- [EXCERPTED TEXT]:
☆ ☆ ☆ ☆ ☆

Automatic Speech Recognition

Important dates

  • July 15, 2019: Registration open

  • August 1, 2019: Training data released

  • Oct 5, 2019: Test set released

  • Oct 6, 2019: Test result submission

  • Oct 4, 2019: Technical report submission

  • Oct 13, 2019: Result announcement (workshop day)

Automatic Speech Recognition (ASR) systems are used in many applications in our daily life including AI assistants, command controls, robots, call centers, etc. The ASR system works by transcribing input speech into a sequence of words using many techniques such as HMM-GMM or the fancy sequence-to-sequence model. A robust ASR system is the one that can accurately recognize words under various conditions of input signal.

The performance of an ASR system is measured by the amount of mistakes that the system makes, including:

  1. Deletion: the system cannot recognize words that are spoken in the input audio.

  2. Substitution: the system miss-recognizes the word to another one.

  3. Insertion: the system recognizes words that are not spoken in the input audio.

☆ ☆ ☆ ☆ ☆

- [DATA SECTION]:

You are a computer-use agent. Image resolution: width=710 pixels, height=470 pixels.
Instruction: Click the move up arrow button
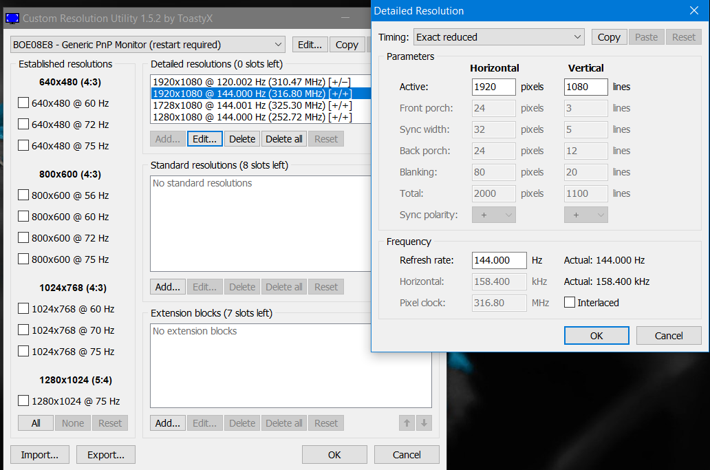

☆ ☆ ☆ ☆ ☆

- [STATED PROBLEM 1]: Return the part of the speech recognition text that begins at the words "Automatic Speech Recognition (ASR)" and stops after the words "to another one.".
- [STATED PROBLEM 2]: In one to three sentences, explain how the speech recognition text says the performance of an ASR system is measured.
- [STATED PROBLEM 3]: Decide whether each statement agrees with the speech recognition text. Answer yes or no, and quote the deciding words. (a) Training data was released on August 1, 2019. (b) The sequence-to-sequence model is named as one technique an ASR system can use. (c) An insertion error means the system fails to recognize words that were spoken.
The material has no connection to the speech recognition text.

- [WORKED SOLUTION 1]:
Automatic Speech Recognition (ASR) systems are used in many applications in our daily life including AI assistants, command controls, robots, call centers, etc. The ASR system works by transcribing input speech into a sequence of words using many techniques such as HMM-GMM or the fancy sequence-to-sequence model. A robust ASR system is the one that can accurately recognize words under various conditions of input signal.

The performance of an ASR system is measured by the amount of mistakes that the system makes, including:

  1. Deletion: the system cannot recognize words that are spoken in the input audio.

  2. Substitution: the system miss-recognizes the word to another one.

- [WORKED SOLUTION 2]: Performance is measured by the amount of mistakes the system makes. These are deletions, where spoken words are not recognized; substitutions, where a word is mis-recognized as another; and insertions, where the system recognizes words that were not spoken.

- [WORKED SOLUTION 3]:
(a) Yes: "August 1, 2019: Training data released"
(b) Yes: "using many techniques such as HMM-GMM or the fancy sequence-to-sequence model"
(c) No: "Insertion: the system recognizes words that are not spoken in the input audio."